The data in scope of the migration back to the on-premises network was considered ‘archival', not operational. However, the Police have subsequently identified more than 1,000 ‘priority' criminal case files containing data they are now scrambling to find alternate copies of. So, the data certainly did have continuing value.
But the business case rationale in this scenario was entirely driven by cost. The published report found the leadership team did not pause to consider the risks or review data migration best practices. They also did not have a recovery plan in the event of something going wrong.
And something did go wrong.
The IT team did not follow the vendor's instructions or standard operating procedures for migrating data and ignored multiple warnings in the interface that data would be lost. The report found that:
“...the majority of the loss has seemingly affected the Family Violence Unit. This data consisted of information gathered by DPD detectives for prosecutable, adjudicated, on-going cases; or general evidence gathered.

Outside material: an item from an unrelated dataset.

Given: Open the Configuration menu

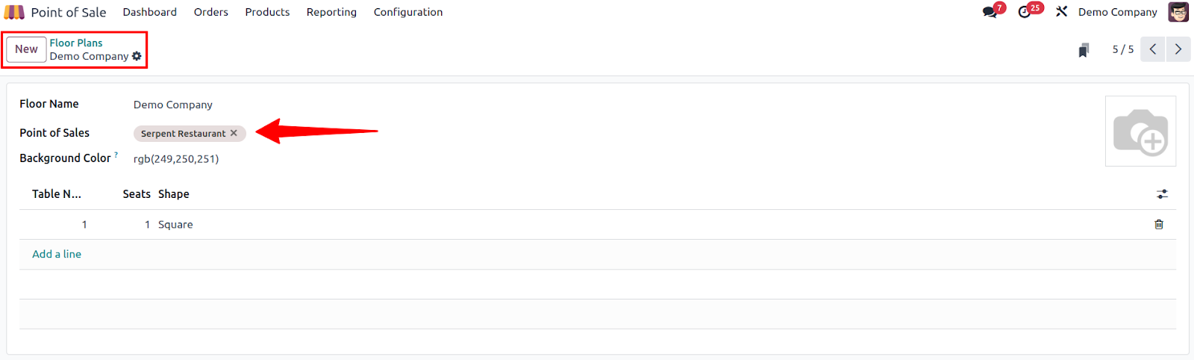Looking at the screenshot, I should 408,12.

The City of Dallas is now searching every system it can for any old copies of parts of the data and re-uploading it into that expensive Azure cloud.
What are the takeaways?
There are three main takeaways from this incident that apply to anyone with responsibility for managing data:
- Archives are not records management systems
- Migration is not a copy/paste exercise; it's always a complex project
- Organisations need the ability to discover their data across their whole environment.
The City of Dallas has engaged contractors to help them search across the network for any possible copies of any of the important records. To do this, the contractors are crafting searches in Office 365, although it's taking an hour to create each search query string.

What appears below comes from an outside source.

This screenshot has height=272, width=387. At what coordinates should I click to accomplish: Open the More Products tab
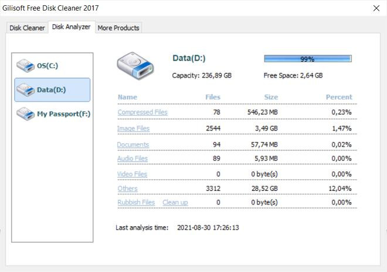click(x=118, y=28)
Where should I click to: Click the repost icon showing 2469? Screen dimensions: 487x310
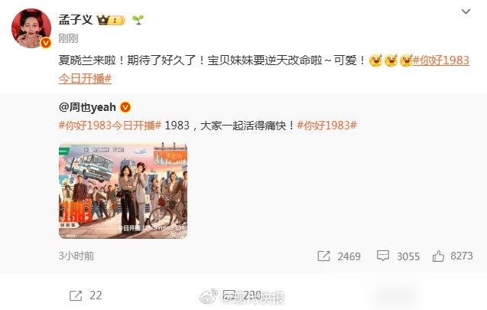323,256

The good news is there will almost certainly be duplicates of much of this data, all over the network and on people's devices. The bad news is manual searching won't find it all, or find it affordably, and this whole problem started because cost was considered a constraint.
With AI technology, it's possible to rapidly search whole networks in seconds. It's simple to create the taxonomies of terms and run them instantaneously across every system and any data format. In the example above, this means the City of Dallas would know within 24 hours which parts of the lost files had been recovered and which were irretrievably lost.
Rapid data retrieval and risk assessment is illustrated by a recent case in Australia from an organisation experiencing a data breach. In just 24 hours, an AI compliance software was implemented in their network, ran across all their compromised data, and found everything with material risk (including IP addresses, passwords, PII, credit card and passport numbers, and information related to topics for which there are secrecy provisions under law).
Importantly, the organisation's Records Authority was coded and applied over the following 24 hours. This enabled them to see what spilled data should already have been discarded (which helps determine their scope of liability).
These kinds of data confidentiality, integrity and availability breaches happen every day in organisations all over the world. They're not always avoidable, but they can be mitigated, and the level of risk assessed rapidly if the right technology tools are applied.
As the City of Dallas learned the hard way, you need to know what you have and where it is, and protect it, all the time.